Enterprise Content Management

Armedia Blog

Archive for the ‘ECM Industry’ Category

Caliente Benchmark

March 26th, 2013 by Scott Roth

Armedia’s Caliente is a high-performance content migration tool designed to quickly and easily import content and metadata into a variety of leading content management systems (CMS). Caliente has been used in numerous projects delivered by Armedia and is currently in use as a key component of many more. Some of our clients run Caliente continually to import content from external “feeds” into managed content repositories. These customers process millions of content files per day using multiple instances of Caliente. Other implementations of Caliente were designed for one-time migrations of content from one CMS to another. These instances also have moved millions of files.

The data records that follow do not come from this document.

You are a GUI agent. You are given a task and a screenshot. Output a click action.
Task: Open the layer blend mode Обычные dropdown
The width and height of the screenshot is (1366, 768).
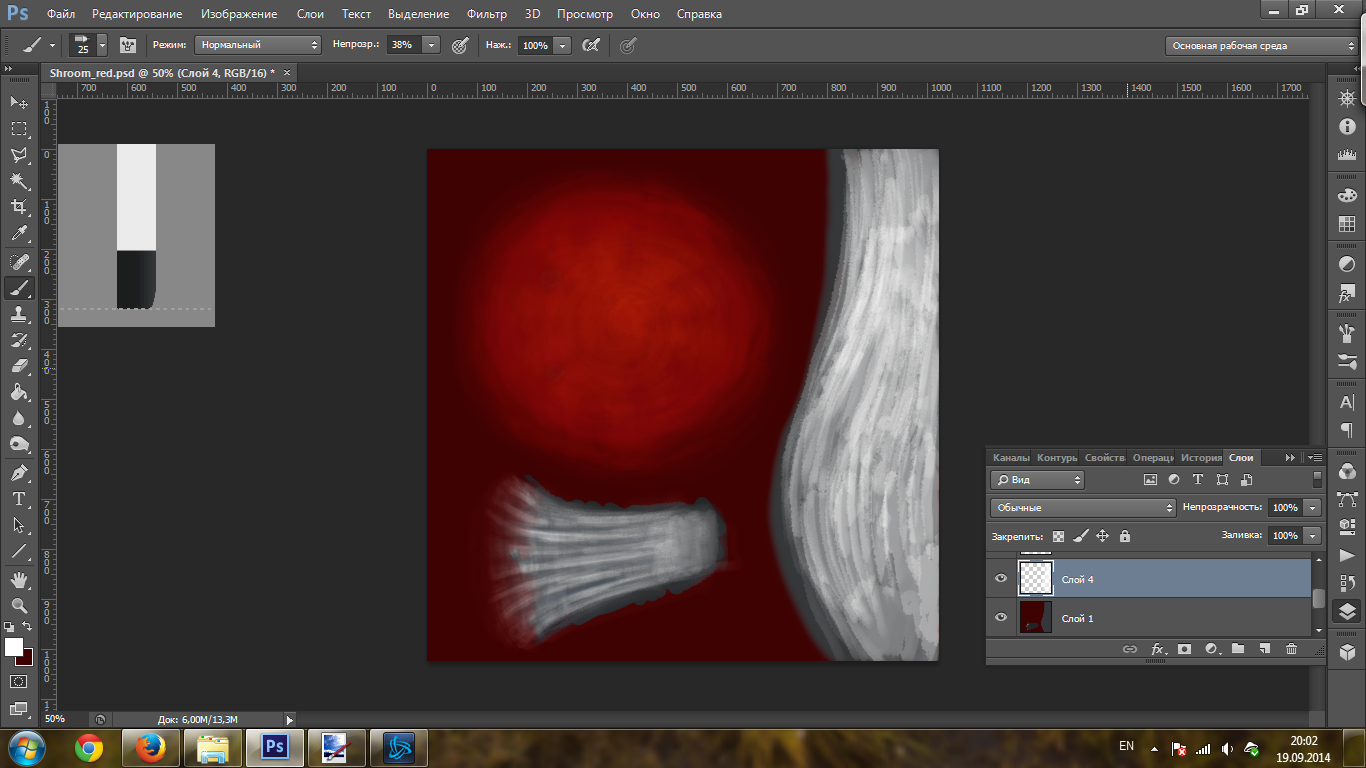pyautogui.click(x=1083, y=508)
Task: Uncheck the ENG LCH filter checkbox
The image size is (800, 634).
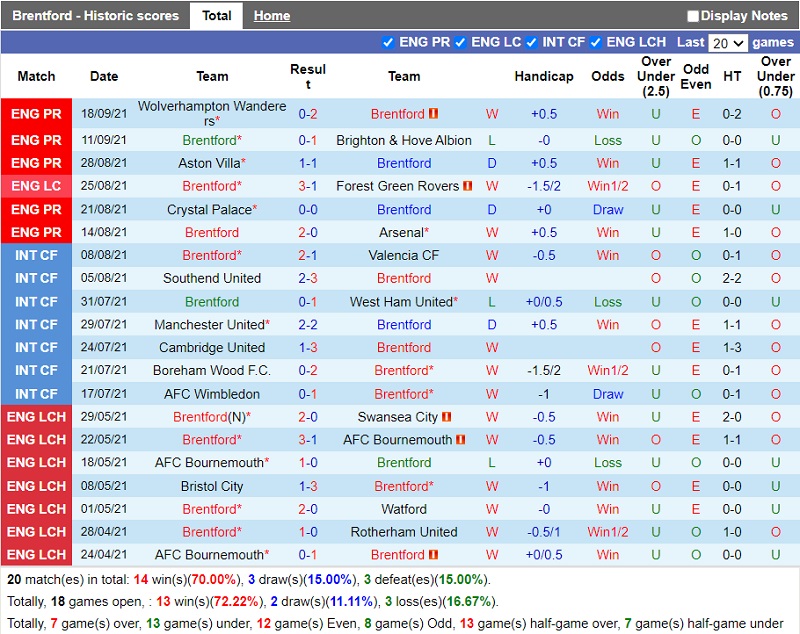Action: coord(595,42)
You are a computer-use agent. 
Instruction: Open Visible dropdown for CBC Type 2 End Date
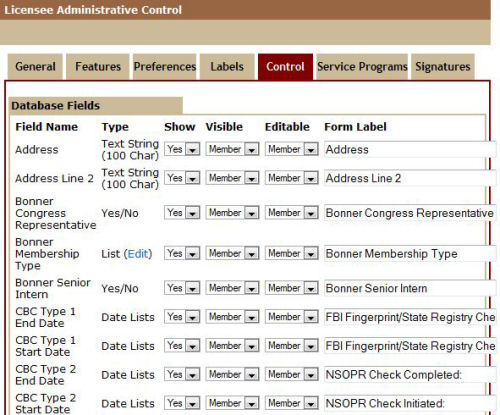pos(232,374)
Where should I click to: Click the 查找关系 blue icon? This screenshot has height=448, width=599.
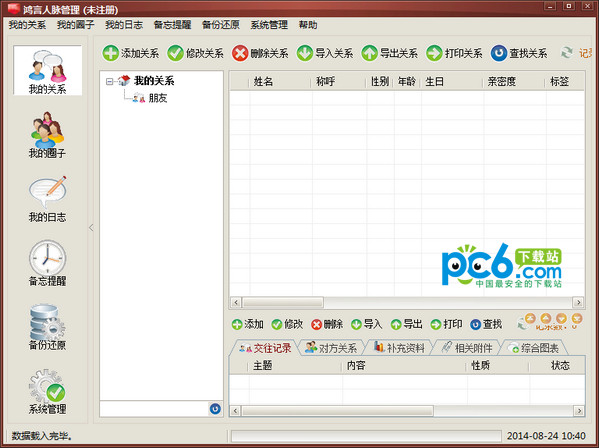click(x=499, y=53)
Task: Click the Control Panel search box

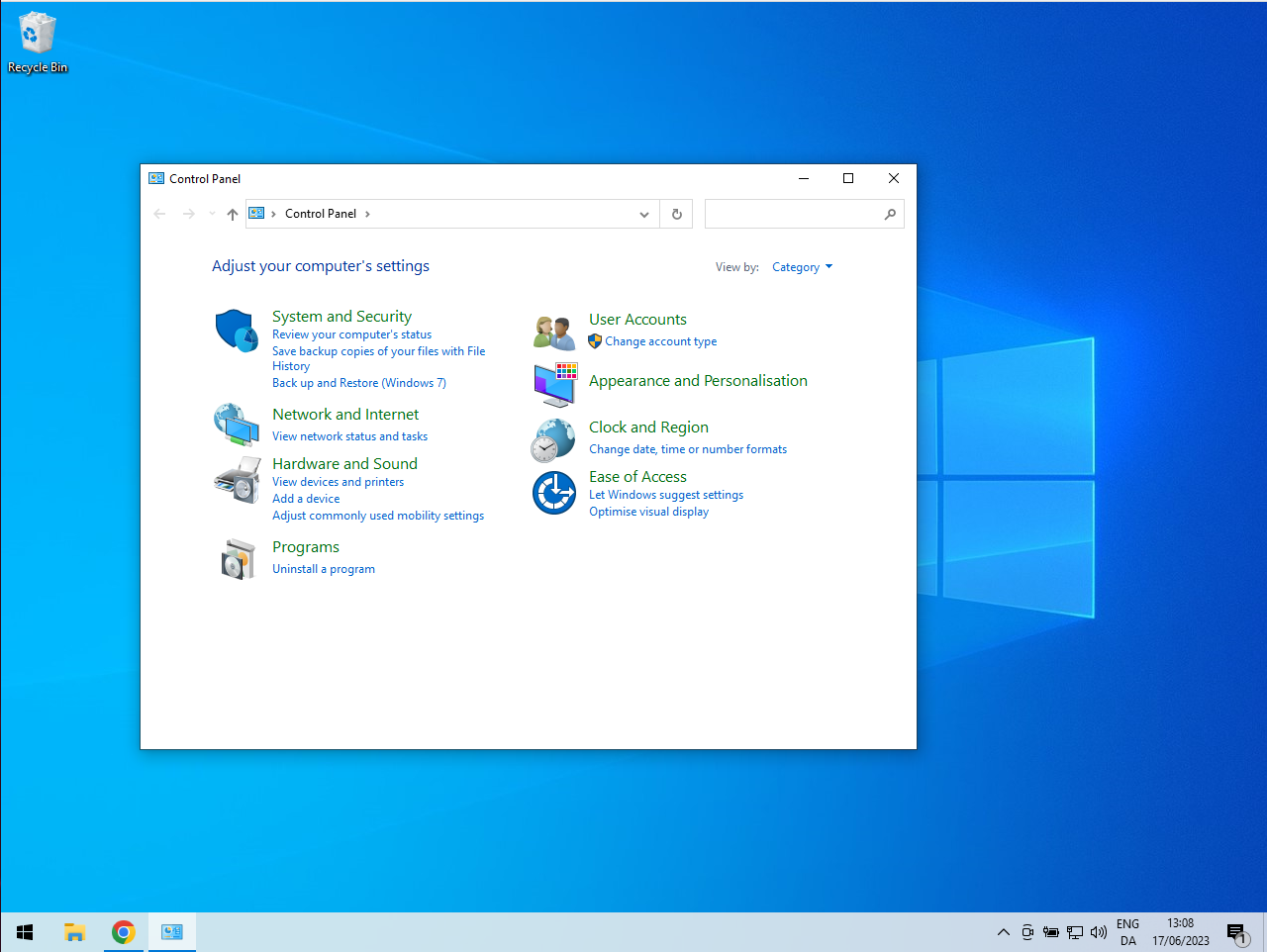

Inevitably, a prospective client’s first question is, “How fast can it load my [insert number here] files?” Our pat answer is, “How fast do you need them loaded?” I think that’s a fair answer to an inherently unfair question. Obviously the rate at which Caliente can import content files relies on several variables outside the control of Caliente, or Armedia, or sometimes even the client.

For example:

  • the speed of a client’s network infrastructure can add latency to the process;
  • the size of the content files being imported can also add to latency;
  • the speed of the hosting hardware running Caliente and the resources available to it can affect performance;
  • the capacity of the CMS to ingest the content can affect performance;
  • the complexity of any transformations required to the metadata or content before loading can add latency to the process;
  • dependence on external resources (e.g., looking up additional metadata from an external system) can add latency to the process;
  • drive and/or database contention among processes running on the hosting machine.

These and other factors all effect how quickly Caliente can load a customer’s files. The good news – and the justification for the answer given – is that there are numerous configurations and techniques Armedia can employ to ensure Caliente can load a customer’s files in the time frame required.

All that said, I think what most customers are looking for when they ask that questions is a benchmark — honest to goodness statistics, not anecdotal explanations about performance. So, following is a quick benchmark I performed to provide hard evidence of Caliente’s performance characteristics.

The entire benchmark was run on a virtual machine hosted on my laptop. The virtual server was running Windows 2003, with 2 CPUs (2.2MHz) and 4GB of RAM. The virtual server was running Caliente, SQL Server 2005, and Documentum Content Server 6.7. For test content I used a variety of files downloaded from textfiles.com, the Gutenberg project, and binaries from the image itself.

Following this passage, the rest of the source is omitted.